Saudi Arabia Allow Limited Hajj Pilgrims Amid Covid-19 Fears

Saudi Arabia could drastically limit numbers at the annual haj pilgrimage to prevent a further outbreak of coronavirus after cases in the country topped 100,000, sources familiar with the matter said on Monday.

Some 2.5 million pilgrims visit the holiest sites of Islam in Makkah and Madina for the week-long haj, a once-in-a-lifetime duty for every able-bodied Muslim who can afford it. Official data show Hajj and the lesser, year-round Umrah pilgrimage earn the kingdom about $12 billion a year.

Saudi Arabia asked Muslims in March to put Hajj plans on hold and suspended Umrah until further notice.

Two sources familiar with the matter said authorities are now considering allowing “only symbolic numbers” this year, with restrictions including a ban on older pilgrims and additional health checks.

With strict procedures, authorities think it may be possible to allow in up to 20% of each country’s regular quota of pilgrims, another source familiar with the matter told Reuters.

Some officials are still pushing for a cancellation of the Hajj, expected to start in late July, the three sources said.

The government media office and a spokesperson for the Hajj and Umrah ministry did not respond to requests for comment.

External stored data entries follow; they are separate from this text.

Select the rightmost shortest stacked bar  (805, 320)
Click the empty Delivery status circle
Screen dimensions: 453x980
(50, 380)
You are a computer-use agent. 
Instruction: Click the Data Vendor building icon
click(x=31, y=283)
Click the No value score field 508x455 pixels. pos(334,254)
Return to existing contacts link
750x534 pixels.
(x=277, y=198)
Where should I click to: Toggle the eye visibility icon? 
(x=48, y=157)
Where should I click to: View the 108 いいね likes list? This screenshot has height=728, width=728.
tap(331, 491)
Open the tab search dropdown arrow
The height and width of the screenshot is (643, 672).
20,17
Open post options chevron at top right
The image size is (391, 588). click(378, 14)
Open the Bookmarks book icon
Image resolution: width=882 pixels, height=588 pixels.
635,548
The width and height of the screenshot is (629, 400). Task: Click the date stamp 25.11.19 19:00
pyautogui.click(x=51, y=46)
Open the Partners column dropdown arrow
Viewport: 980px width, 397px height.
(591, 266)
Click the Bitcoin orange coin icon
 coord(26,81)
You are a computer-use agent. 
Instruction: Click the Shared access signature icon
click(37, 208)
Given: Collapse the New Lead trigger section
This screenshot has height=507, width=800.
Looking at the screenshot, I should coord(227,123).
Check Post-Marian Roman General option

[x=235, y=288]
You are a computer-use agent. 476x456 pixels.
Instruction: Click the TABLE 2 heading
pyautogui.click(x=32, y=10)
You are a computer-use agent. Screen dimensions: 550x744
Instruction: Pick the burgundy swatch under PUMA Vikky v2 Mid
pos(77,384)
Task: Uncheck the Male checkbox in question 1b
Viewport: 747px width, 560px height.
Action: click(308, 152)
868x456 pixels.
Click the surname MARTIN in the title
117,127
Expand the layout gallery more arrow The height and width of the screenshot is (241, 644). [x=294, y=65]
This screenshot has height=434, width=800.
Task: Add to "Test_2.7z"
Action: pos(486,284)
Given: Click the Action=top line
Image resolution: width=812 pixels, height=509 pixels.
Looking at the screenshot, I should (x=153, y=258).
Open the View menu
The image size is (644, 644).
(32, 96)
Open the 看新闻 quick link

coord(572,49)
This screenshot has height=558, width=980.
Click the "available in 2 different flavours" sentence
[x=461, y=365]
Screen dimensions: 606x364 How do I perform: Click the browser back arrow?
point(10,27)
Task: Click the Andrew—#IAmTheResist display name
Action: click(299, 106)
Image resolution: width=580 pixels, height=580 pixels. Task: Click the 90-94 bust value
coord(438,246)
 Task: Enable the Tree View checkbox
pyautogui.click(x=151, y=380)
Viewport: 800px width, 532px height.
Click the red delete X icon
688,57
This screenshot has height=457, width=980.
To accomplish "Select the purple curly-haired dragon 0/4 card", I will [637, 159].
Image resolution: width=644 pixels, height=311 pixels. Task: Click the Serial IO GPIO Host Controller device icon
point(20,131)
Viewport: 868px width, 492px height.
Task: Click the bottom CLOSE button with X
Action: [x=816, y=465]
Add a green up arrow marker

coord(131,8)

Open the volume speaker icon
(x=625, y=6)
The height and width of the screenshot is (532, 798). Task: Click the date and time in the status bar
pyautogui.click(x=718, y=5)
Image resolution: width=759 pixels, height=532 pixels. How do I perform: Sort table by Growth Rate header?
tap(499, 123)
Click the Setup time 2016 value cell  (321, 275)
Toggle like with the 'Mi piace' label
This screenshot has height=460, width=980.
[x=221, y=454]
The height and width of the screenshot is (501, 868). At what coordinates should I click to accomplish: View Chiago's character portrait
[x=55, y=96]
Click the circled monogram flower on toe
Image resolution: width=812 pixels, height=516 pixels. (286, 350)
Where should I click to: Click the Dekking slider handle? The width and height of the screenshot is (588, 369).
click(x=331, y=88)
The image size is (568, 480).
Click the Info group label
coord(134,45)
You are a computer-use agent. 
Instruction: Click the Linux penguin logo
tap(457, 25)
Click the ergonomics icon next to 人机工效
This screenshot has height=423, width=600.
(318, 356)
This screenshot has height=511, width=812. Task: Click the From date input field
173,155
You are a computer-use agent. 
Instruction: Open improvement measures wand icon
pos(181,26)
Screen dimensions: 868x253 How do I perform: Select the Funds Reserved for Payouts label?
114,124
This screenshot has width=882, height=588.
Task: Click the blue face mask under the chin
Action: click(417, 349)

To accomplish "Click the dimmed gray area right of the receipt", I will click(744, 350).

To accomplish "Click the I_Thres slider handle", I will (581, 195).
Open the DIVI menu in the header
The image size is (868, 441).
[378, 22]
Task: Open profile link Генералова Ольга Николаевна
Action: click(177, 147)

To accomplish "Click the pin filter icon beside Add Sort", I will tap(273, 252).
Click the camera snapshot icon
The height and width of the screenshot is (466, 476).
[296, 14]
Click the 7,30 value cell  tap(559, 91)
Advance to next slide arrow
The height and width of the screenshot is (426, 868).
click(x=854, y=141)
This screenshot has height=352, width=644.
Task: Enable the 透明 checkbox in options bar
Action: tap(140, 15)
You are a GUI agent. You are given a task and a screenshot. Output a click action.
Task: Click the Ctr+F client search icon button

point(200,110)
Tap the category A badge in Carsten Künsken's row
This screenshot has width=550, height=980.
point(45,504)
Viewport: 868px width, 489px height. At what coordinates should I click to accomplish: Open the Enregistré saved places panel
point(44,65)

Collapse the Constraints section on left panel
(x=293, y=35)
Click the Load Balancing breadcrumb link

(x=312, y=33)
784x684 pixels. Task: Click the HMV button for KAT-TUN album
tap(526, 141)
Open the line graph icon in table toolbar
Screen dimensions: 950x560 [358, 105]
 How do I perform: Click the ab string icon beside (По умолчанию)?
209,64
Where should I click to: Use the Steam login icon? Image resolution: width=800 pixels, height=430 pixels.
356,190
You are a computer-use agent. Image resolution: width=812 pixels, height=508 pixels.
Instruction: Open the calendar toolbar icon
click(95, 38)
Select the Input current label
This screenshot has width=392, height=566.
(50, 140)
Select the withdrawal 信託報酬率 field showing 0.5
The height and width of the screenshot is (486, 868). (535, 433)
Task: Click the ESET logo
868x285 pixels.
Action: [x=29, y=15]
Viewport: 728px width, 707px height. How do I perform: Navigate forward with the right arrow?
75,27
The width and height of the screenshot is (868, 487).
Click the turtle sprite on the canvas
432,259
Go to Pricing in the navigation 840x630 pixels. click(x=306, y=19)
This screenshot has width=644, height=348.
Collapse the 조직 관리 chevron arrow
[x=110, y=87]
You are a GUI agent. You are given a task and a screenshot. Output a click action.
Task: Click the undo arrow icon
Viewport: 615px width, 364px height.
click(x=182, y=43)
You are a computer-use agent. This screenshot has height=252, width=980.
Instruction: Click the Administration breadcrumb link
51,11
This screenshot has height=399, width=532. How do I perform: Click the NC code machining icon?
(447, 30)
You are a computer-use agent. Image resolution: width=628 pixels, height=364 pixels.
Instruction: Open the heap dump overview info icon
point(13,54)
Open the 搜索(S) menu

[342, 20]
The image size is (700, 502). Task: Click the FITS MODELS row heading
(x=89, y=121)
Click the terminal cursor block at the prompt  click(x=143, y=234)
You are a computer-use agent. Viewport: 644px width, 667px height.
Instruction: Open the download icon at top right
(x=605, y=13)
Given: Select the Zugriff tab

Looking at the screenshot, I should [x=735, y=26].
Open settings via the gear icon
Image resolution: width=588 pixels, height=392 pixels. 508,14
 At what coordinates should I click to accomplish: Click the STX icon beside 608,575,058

Limiting or cancelling Hajj will further pressure government finances hit by the plunge in oil prices and the pandemic. Analysts predict a severe economic contraction this year.

On Sunday, the kingdom halted international passenger flights and reimposed a curfew in Jeddah, where haj flights land, after a spike in infections in the city.

In 2019, around 19 million pilgrims attended Umrah while Hajj drew 2.6 million. An economic reform plan of Crown Prince Mohammed bin Salman aims to increase Umrah and Hajj capacity to 30 million pilgrims annually and generate 50 billion riyals ($13.32 billion) of revenues by 2030.